Virginia Kane
Poetry
Virginia Kane is a poet from Alexandria, Virginia, and the author of the poetry chapbook If Organic Deodorant Was Made for Dancing (Sunset Press 2019). Her work has appeared in them., The Adroit Journal and on the Ours Poetica web series. She lives in Asheville, North Carolina, where she works as a bookseller and teaching artist.
What I Didn’t Inherit
Not once, not even when she was dying,
did my mother’s mother touch me.
At least, so many years of imagining
the glass temperature of her grayed skin
and I came to remember it this way.
Absence does this, recalls the wind
where there was likely a lipsticked peck
on the cheek, a pat of the shoulder
on the way out the door. My mother
refused to buy her cigarettes on principle,
though she still smoked a pack a day, even after
the doctors found tumors in her lungs,
especially after. Once a year in the summer,
my mother drove my sisters and me
to the house where she lived by herself.
We ate McDonald’s on her back patio,
tossed pellets to the koi fish trapped
in her man-made pond. She bought us
a single basketball, a single board game,
a single container of bubbles to blow.
Every inch of her wallpaper held smoke,
made my eyes water, and on the drive home
I tried to picture what she did when it was just her,
what anyone did when there was no one to notice.
When I was old enough to find
the black-and-white album of my grandfather’s mistress,
I wanted to apologize but I wasn’t to blame
and she wasn’t alive. Once, scared to leave a man
she didn’t love, my mother told her mother
if she didn’t marry him, she knew she’d die alone.
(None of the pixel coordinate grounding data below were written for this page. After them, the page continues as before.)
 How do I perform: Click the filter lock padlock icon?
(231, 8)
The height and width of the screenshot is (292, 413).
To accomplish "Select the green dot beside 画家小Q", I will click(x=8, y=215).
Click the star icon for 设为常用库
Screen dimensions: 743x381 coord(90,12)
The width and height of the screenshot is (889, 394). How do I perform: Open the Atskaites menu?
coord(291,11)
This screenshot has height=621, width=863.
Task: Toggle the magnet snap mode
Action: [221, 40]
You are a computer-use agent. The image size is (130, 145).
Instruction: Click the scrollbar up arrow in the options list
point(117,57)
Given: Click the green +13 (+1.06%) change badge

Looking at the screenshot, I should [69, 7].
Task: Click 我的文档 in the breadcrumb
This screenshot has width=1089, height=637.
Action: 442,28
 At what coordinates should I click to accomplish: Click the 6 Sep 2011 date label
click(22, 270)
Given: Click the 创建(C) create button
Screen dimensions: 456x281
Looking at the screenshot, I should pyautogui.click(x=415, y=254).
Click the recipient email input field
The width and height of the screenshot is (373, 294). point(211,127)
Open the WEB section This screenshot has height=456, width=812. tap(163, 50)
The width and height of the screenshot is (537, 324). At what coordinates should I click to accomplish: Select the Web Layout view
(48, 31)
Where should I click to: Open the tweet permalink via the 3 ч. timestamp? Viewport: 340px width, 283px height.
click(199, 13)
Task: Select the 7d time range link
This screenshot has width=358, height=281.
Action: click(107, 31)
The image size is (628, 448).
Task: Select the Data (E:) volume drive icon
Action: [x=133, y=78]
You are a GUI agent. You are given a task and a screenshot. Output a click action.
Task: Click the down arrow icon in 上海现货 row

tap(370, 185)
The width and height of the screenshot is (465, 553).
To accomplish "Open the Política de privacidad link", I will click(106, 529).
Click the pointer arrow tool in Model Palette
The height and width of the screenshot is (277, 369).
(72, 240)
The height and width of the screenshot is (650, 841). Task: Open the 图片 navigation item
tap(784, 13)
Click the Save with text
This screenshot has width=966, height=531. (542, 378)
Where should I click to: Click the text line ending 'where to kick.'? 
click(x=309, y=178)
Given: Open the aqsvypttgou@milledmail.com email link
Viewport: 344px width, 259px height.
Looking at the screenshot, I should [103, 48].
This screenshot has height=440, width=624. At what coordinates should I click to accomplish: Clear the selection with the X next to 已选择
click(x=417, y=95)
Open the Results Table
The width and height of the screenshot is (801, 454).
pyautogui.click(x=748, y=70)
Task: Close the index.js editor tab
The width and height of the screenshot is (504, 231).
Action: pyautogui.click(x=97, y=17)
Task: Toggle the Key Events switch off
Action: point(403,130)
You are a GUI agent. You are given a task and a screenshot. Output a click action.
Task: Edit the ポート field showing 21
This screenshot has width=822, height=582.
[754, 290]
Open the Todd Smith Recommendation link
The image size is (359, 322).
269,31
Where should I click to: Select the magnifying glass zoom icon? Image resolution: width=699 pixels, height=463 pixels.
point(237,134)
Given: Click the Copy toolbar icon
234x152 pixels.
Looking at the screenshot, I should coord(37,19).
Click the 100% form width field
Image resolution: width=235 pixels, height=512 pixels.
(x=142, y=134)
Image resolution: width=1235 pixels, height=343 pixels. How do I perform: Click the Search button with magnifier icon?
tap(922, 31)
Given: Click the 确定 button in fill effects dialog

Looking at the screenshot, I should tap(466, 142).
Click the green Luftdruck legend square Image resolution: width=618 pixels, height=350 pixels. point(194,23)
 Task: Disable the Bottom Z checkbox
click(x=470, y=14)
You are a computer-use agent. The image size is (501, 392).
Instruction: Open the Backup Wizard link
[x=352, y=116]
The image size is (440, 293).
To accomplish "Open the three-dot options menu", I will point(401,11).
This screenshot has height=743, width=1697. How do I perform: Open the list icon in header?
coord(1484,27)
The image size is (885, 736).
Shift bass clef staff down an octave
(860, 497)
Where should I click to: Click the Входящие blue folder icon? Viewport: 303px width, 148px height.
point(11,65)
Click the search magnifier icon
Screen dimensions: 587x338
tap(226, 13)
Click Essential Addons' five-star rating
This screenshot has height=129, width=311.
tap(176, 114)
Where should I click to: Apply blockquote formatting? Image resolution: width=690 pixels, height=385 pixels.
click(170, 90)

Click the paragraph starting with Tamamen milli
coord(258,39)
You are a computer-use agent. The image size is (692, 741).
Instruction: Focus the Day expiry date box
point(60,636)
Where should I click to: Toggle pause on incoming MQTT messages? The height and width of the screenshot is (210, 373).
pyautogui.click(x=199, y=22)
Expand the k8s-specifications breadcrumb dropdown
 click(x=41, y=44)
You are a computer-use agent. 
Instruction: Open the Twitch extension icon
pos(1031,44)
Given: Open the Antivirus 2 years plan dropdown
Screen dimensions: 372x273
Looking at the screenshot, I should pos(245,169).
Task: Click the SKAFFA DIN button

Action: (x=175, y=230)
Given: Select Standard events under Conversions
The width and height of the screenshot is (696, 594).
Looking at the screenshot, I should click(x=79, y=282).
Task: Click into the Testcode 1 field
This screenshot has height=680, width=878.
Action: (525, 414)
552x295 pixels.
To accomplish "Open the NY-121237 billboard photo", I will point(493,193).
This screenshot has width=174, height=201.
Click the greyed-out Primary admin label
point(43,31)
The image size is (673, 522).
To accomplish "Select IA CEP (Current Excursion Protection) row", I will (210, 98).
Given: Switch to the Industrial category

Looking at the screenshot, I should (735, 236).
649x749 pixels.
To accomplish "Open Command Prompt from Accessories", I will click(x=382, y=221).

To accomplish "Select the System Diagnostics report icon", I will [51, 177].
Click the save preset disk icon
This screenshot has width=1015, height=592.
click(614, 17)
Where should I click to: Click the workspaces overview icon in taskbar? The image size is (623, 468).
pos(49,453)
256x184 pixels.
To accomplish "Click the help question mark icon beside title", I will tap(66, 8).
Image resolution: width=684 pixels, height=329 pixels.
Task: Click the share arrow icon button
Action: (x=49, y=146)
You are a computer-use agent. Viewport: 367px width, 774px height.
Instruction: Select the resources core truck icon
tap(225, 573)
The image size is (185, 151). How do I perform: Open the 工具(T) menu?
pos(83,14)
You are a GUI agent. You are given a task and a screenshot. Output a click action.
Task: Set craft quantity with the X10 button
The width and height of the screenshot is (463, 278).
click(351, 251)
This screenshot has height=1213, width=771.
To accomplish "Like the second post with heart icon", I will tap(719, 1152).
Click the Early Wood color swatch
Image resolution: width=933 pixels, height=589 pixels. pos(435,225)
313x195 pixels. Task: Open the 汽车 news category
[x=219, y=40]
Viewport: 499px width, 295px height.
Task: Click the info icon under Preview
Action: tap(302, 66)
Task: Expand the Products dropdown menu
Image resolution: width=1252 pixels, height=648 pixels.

Her mother barely looked up from the paper,
raised another cigarette to her lips,
said there were worse things than being lonely.
“
I had been sitting with my inability to feel secure in myself without the attention of romantic partners when my mother told me this anecdote about my maternal grandmother. During her lifetime, she and I rarely spoke about our feelings—least of all, her feelings about her relationship with my grandfather, whom I never met, and their eventual separation. Gaining this window into a moment where she told my mother to choose the risk of independence over the illusion of stability and permanent happiness that marriage promises made me curious about how generations of women in my family have learned to fear or embrace their solitude.